Grosseto: restauro conservativo del Convento delle Clarisse


Il finanziamento è stato concesso dal C.I.P.E. nella misura di £. 2.290.000.000, nell’intesa che l’Amministrazione Comunale si facesse carico di un cofinanziamento di due miliardi di lire; il Comune ha ovviamente adottato tutti gli atti necessari per usufruire di una simile opportunità e sono così state impegnate le cifre per il restauro prioritario del convento delle Clarisse e del restauro di una parte delle Mura medicee. Per quanto riguarda il complesso delle Clarisse, che si presentava in grave stato di abbandono ed incuria, si è provveduto in tempi brevissimi alla messa in sicurezza dei solai e delle scale ed è stato dato corso ad un risanamento igienico-sanitario di tutti gli ambienti che, tra l’altro, erano divenuti il ricovero di numerose colonie di piccioni.
Con l’individuazione da parte della Giunta Comunale dei professionisti incaricati per la redazione del progetto di restauro e con il coordinamento dei funzionari dell’Ufficio Ambiente architetto Maria Beatrice Renzetti e il dott. Arturo Bernardini, è iniziata la prima concreta fase della procedura che ha permesso ai professionisti incaricati di presentare in tempi ragionevolmente brevi il progetto di consolidamento e restauro del complesso delle Clarisse come spazio museale, un progetto peraltro approvato dalla Giunta Comunale ed apprezzato dalla Soprintendenza per i Beni Ambientali ed Architettonici delle Province di Siena e Grosseto.
L’Ufficio Contratti del Comune sta predisponendo in questi giorni gli atti per la gara di appalto dei lavori che avranno inizio il prossimo maggio.
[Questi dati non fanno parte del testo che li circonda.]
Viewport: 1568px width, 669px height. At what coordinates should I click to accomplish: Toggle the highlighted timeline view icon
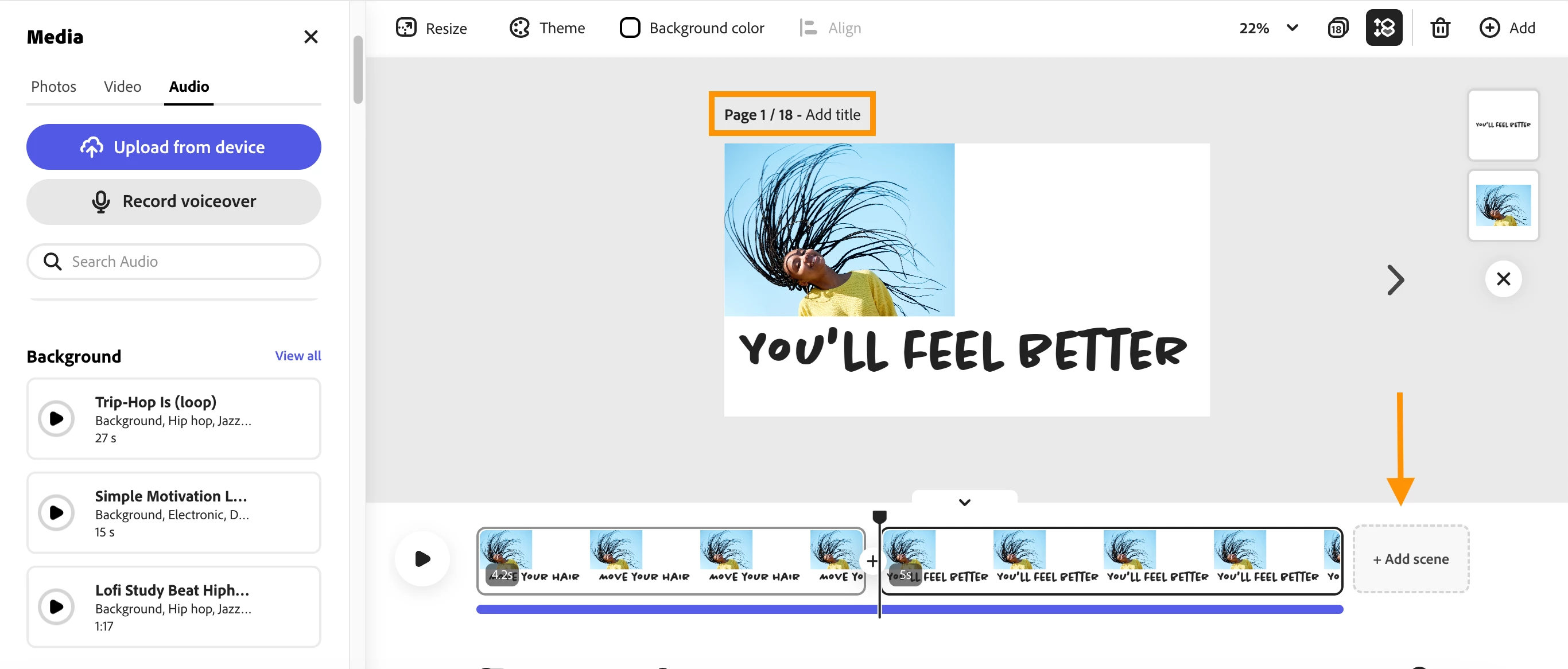[x=1384, y=28]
A conclusione dei lavori sarà disponibile un nuovo spazio museale che sarà fruibile dall’attuale museo archeologico attraverso un collegamento aereo lungo Via Vinzaglio e saranno disponibili nuovi ed idonei spazi per la sistemazione della “Collezione Luzzetti”. Più in particolare, al piano terra, troverà ubicazione il laboratorio di restauro del Museo Archeologico e sarà riconfermata l’attuale attività artigianale esistente (laboratorio orafo) e la galleria d’arte.
Al piano primo è prevista una saletta per conferenze, la sede periferica della Soprintendenza per i Beni culturali e ambientali e gli Uffici direttivi del Museo Archeologico che saranno collegati, mediante la citata leggera struttura in tubolare di ferro e metacrilato, con il Museo stesso.
Al piano secondo, l’utilizzazione sarà tutta museale, con sale di esposizione e direzione (Collezione Luzzetti, Pinacoteca di Arte Moderna e, principalmente “Museo della Città e del Territorio”, un progetto espositivo che ripercorre la storia di Grosseto, secondo il coordinamento del Prof. Francovich).
Infine un riferimento al pozzo ed alla cisterna sottostante all’interno della chiostra che, grazie alla collaborazione del Comando Provinciale dei Vigili del Fuoco, è stata svuotata e messa in sicurezza.
Il progetto di allestire un museo della città di Grosseto nasce dall'esperienza di ricerca condotta dall'Università di Siena, sotto la direzione scientifica di Riccardo Francovich, in collaborazione con l'amministrazione comunale e la Soprintendenza archeologia della Toscana. Gli scavi condotti su due terzi del centro storico, che proseguiranno per altri due anni, fino a coprire l'intera superficie, hanno portato alla luce una sequenza insediativa, che dall'età etrusca giunge fino ai giorni nostri.
Tuttavia bisogna considerare Grosseto come una città medievale: nel senso che fu nel medioevo che i processi di trasformazione dell'insediamento nella pianura rosellana, portarono questo villaggio di capanne a diventare una città sede vescovile.
Il museo diventa quindi il contenitore nel quale proporre al visitatore i risultati della ricerca, ma al tempo stesso un promotore di nuove ricerche sulla città e il territorio circostante, perchè un museo che non produce nuovi dati, un museo che non fa ricerca, è e destinato a diventare un luogo di mera conservazione di oggetti.
Per quanto riguarda l'ubicazione, l’amministrazione comunale ha individuato nell'ex convento delle clarisse il luogo ideale per ospitare gli ambienti, con pannelli, vetrine con i reperti restaurati, sala conferenze, laboratori ed una sezione multimediale.
Il congiungimento con il Museo Archeologico e la contiguità topografica alla sede del Polo Universitario di cui si auspica un continuo ampliamento, costituiscono le carte vincenti per proporre un unico polo museale, strettamente connesso alla sede della ricerca.